# Extract to read
National Occupy Movement Conference In Olympia – Another Boycott By Corporate Media

Occupy Solidarity Social Forum

Although it was not reported by US news agencies, the Occupy Wall Street movement managed to create an unprecedented moment in American history earlier this year. The first national occupy movement convention was held in Olympia, Washington Feb 18 – 20th. The Occupy Solidarity Social Forum ( was organized at the state capitol, and despite the arrival of hundreds of occupy delegations from all across the nation, corporate news media reporters were conspicuously absent from any of the proceedings…

My professional “colleagues” in the news media collectively failed to cover one of the most important events in recent US history. With the exception of my article for the Huffington Post, and a report I helped produce for Free Speech Radio News, you will find no mention of the national Occupy Wall Street movement conference anywhere in the US news media.

Where were the reporters?! Was this a politically motivated boycott, or was the lack of news coverage simply a result of ignorance and incompetence on the part of commercial editors and journalists? In any case, this is exactly why the alternative media exists!……

Is it any wonder that even a relatively conservative think tank now ranks the US as 26th on the list of nations in terms of freedom of the press?

# Provided material
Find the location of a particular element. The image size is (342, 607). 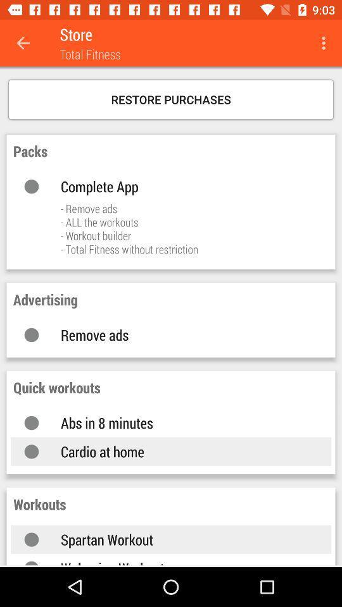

# Exercise details
Pick up the article on the Occupy conference in Olympia after its last sentence and carry it forward.

# Task answer
This low ranking is not necessarily due to the fact that the media is state-owned. The lack of press freedom in this country results from the complete corporate dominance of our news sources, accomplished through unregulated ownership and monopolistic media consolidation. The FCC may regulate what words can be spoken on the public airwaves, but the agency doesn’t seem to care about who actually owns the broadcast stations! A handful of powerful companies own almost the entire US media market.

Let’s face it, large corporate interests and government agencies now control our access to some of the most important information about the inner workings of our society and government. Thomas Jefferson stated that democracy is impossible when information is kept from the general public. I agree with him whole-heartedly! In my opinion, the “dumbing down of America” has become one of our greatest national tragedies!

The corporate news media has become nothing but one large propaganda machine for the exclusive use of the one percent. Stolen elections, illegal wars and unconstitutional laws are now largely acceptable to the public because the corporate news media tells us it’s all OK. Although most of the truth about our recent history has already been purposefully flushed down the proverbial memory hole, some of us still remember the truth. George Orwell’s “Big Brother” and “doublespeak” have now become simply business as usual for government and multinational corporations.

But there is still hope for a possible societal transformation in this country! In February, the Amtrak coming in from California had so many activists on board that conference organizers in Olympia began to refer to the train as the “Occupy Express”. It was met by an exuberant welcoming party at the station. The feeling in the air was certainly uplifting and joyous. After experiencing several months of political repression (including the loss of their encampments), people from the various occupy groups were just happy to see one another and share common ground. There was definitely a deep mutual sense of commitment and solidarity among organizers and participants at the Occupy Solidarity Social Forum.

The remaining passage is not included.